» **Cuplikan Halaman**:

- - - - -

Sejarah Ilmu Pengetahuan manusia
berawal katanya dari hasil pengamatan, untuk memulai satu kegiatan pengamatan
diperlukan gagasan, pertanyaan bagi manusia mana duluan antara gagasan dan
pengamatan yang menghasilkan Ilmu. Kata mereka berbicara antara gagasan dan
Ilmu sama saja bicara mana yang lahir lebih dahulu antara telur dengan ayam.
Tapi teka-teki tentang mana duluan
antara ayam dan telur ini sudah terjawab oleh para ilmuan Jerman, dimana dalam
satu penelitian di tahun 2010 ini, ditemukan bahwa dalam tubuh ayam ada
kemampuan untuk membuat zat-zat kulit telur, sedangkan pada kulit telur tidak
memiliki kemampuan untuk menciptakan anak ayam, telur tercipta dalam tubuh ayam
sekaligus bibit untuk anak ayam, sehingga
kesimpulannya Ayam ada lebih dahulu dari pada telur. Di abad ke tujuh sudah
dijelaskan bahwa makhluk, Allah ciptakan berpasang-pasangan, dari situlah
muncul keturunannya. Termasuk ayam, sepasang jantan dan betina dari berbagai
ras, dan bukan berasal dari bebek sebagai nenek moyangnya.
Sekalipun secara biologis para ahli
sudah menemukan jawabannya, namun dalam kebudayaan masih belum ada pengakuan
dari mana duluan datangnya gagasan atau ilmu lebih dahulu, mereka mencoba
bertahan dalam kebohongan dirinya dan berlindung pada filsafat. Padahal
semuanya itu adalah hasil nyolong ilmu Allah dari Nabi-Nabi terdahulu.

- - - - -

» **Cuplikan Data**:
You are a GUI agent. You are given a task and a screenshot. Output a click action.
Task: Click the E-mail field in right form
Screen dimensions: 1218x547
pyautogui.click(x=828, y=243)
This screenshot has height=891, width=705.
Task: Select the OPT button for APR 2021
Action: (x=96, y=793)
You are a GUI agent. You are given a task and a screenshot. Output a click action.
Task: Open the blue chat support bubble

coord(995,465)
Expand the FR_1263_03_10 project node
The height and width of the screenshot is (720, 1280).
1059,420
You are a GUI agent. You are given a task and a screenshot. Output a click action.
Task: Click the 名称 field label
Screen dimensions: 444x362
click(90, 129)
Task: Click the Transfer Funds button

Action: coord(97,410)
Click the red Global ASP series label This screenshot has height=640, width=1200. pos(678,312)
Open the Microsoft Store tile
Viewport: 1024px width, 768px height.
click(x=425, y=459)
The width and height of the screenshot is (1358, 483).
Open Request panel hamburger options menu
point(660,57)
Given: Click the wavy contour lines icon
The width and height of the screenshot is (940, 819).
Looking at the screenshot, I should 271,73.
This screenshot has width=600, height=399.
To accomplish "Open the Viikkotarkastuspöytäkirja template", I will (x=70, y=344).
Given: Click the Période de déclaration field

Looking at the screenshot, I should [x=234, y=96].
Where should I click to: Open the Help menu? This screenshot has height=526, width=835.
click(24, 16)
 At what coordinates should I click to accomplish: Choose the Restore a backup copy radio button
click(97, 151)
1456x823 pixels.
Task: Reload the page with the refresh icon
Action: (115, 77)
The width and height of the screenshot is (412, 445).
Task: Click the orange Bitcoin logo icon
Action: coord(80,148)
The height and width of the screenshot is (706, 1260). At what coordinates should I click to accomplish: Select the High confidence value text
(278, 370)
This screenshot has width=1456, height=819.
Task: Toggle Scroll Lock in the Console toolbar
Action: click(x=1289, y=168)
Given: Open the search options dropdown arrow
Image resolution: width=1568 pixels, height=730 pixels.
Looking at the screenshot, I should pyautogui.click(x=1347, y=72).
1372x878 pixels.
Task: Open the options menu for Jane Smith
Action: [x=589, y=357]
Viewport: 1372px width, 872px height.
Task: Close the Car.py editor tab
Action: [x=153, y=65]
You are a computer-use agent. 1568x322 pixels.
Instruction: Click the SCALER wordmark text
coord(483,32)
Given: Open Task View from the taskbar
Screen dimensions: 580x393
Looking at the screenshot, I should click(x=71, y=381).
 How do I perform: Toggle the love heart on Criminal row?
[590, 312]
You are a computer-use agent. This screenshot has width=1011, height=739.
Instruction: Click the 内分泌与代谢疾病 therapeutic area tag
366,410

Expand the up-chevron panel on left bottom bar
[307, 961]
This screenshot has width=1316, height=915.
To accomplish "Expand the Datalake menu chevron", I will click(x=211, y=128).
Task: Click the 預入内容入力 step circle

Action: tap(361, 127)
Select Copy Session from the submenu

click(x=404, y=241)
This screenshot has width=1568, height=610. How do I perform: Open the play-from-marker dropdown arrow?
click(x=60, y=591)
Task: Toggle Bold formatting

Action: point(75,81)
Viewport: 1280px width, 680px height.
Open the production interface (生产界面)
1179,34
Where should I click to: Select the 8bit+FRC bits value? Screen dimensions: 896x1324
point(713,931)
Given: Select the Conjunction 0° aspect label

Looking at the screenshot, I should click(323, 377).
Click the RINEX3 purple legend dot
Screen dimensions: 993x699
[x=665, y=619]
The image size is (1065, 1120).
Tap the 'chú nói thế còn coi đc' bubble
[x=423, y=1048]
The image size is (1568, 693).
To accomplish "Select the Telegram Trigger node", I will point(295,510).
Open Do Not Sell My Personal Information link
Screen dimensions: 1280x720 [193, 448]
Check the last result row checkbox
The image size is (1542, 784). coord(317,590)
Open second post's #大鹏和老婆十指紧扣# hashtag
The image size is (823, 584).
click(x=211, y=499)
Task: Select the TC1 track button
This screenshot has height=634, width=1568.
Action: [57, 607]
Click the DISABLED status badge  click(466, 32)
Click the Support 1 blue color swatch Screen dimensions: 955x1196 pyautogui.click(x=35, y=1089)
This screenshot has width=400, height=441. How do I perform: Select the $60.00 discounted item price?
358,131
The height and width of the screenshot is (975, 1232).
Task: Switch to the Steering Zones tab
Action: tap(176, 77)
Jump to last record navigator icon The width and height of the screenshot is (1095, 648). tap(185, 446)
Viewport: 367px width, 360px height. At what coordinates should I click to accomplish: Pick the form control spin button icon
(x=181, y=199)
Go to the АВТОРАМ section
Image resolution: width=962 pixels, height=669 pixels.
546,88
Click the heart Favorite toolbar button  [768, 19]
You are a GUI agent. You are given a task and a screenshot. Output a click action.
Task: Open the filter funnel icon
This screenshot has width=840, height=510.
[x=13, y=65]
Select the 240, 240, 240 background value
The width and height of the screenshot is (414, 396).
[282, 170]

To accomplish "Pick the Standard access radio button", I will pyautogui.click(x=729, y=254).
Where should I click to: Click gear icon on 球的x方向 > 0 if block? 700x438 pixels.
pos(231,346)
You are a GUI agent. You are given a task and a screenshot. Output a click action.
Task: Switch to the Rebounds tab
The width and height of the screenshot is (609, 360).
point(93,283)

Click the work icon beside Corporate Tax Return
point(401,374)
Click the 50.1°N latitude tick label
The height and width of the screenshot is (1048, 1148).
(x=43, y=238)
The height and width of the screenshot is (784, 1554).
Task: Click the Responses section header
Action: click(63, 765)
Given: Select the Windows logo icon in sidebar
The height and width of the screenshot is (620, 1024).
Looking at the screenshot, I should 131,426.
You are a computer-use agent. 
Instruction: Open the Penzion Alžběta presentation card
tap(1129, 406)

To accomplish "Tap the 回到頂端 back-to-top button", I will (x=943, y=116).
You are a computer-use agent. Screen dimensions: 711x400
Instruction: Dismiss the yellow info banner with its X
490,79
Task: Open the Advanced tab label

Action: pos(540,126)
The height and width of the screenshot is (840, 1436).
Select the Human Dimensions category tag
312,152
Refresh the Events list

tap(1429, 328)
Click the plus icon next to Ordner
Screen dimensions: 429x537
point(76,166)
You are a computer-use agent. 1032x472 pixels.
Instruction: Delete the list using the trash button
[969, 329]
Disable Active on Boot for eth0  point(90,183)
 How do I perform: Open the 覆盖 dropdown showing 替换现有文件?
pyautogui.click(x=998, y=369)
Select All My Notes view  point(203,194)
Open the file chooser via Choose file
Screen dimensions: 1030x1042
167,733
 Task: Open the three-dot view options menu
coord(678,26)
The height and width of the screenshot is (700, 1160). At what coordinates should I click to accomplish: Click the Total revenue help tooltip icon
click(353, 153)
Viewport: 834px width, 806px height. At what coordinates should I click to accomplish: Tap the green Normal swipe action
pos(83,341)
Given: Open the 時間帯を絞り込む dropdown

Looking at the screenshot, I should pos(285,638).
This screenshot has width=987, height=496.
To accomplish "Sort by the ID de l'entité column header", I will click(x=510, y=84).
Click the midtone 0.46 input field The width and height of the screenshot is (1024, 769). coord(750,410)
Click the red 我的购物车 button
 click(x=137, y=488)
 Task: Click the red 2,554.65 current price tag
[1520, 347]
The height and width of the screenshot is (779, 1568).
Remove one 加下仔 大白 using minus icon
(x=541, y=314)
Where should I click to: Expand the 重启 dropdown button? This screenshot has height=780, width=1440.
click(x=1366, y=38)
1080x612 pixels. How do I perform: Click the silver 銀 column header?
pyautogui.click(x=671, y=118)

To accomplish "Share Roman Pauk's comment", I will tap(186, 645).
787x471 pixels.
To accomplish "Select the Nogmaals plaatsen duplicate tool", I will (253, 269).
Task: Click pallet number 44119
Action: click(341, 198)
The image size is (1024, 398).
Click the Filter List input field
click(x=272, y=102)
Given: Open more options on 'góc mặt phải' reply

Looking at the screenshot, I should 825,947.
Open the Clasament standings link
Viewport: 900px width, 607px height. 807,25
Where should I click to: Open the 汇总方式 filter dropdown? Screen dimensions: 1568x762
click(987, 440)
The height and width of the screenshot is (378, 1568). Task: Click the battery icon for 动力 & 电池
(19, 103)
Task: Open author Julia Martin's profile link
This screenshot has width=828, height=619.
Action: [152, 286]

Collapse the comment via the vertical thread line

- - - - -

» **Yang Dikerjakan**: Bisakah Anda melanjutkan tulisan tentang asal-usul ilmu pengetahuan di atas, mulai tepat setelah kalimat terakhirnya?

» **Kotak Jawaban**:
Pada awalnya Ilmu Filsafat dianggap
sebagai jalan setapak untuk kemudian melahirkan Ilmu sebagai jalan Tol
peradaban. Filsahat hanya memberi ruang lingkup untuk mencari jawaban atas
pertanyaan, apabila pertanyaan sudah dapat dijawab dengan argumentasi yang
dapat dipertanggung jawabkan, maka objek persoalan berpindah dari ruang Filsafat
kedalam ruang lingkup Ilmu Pengetahuan, yang ditetapkan dengan catatan, apabila
dikemudian hari ternyata rumusan keilmuan ini dapat dibantah dengan argumentasi
yang lebih masuk akal, maka yang terbarulah yang harus dijadikan pegangan dalam
bidang keilmuan.
Ilmu menurut mereka harus memilki 4
unsur untuk bisa dbedakan dengan dongeng, yaitu Ilmu itu harus memilki Methode
dimana cara berpikirnya harus methodis, Ilmu juga harus memilki sistematika
sehingga uraiannya dapat dikatakan Sistematis, Ilmu juga harus mempunya objek
yang dapat diselidiki ulang oleh siapa saja yang ingin mendalami Ilmu itu
sehingga Ilmu itu harus Analitis, dan yang terakhir Ilmu itu antara keterangan
dan objek harus sama dan sebangun sehingga Ilmu itu dinyatakan objektif.
Selama ini oleh kebanyakan Umat
Islam, mereka membagi ada Ilmu Pengetahuan dan Ilmu Agama yang khusus
membicarakan tentang kehidupan sesudah mati. Pembagian kekuasaan ini dapat kita
lihat dengan adanya Pendidikan Pesantren dan Pendidikan Umum. Akan tetapi
perkembangan terakhir ada Pesantren Plus, yang mulai kemasukan Ilmu Pengetahuan
Umum.
Inilah tantangan yang kita hadapi
apabila kita berani mengatakan bahwa Al-Qur’an itu adalah ILMU, maka
pertanyaannya adalah apakah didalam Al-Qur’an itu ada 4 unsur Ilmu yang telah
mereka tetapkan. Kemudian dengan bahasa yang seakan-akan santun mereka mengatakan
Al-Qur’an itu Wahyu yang tidak mungkin bisa disentuh dengan akal manusia,
Ajaran Allah itu banar, dan karena sudah benar, sudahlah jangan dikorek-korek
lagi, yang penting Al-Qur’an itu adalah Wahyu yang sudah pasti benarnya itu
saja titik. Benar apanya, salah apanya mereka sambil membela diri mengatakan :
Isi Al-Qur’an itu ada yang Muhkamat dan ada Yang Mutasyabihat, ada yang terang
jelas, ada juga yang remang-remang, hanya Allah yang tahu.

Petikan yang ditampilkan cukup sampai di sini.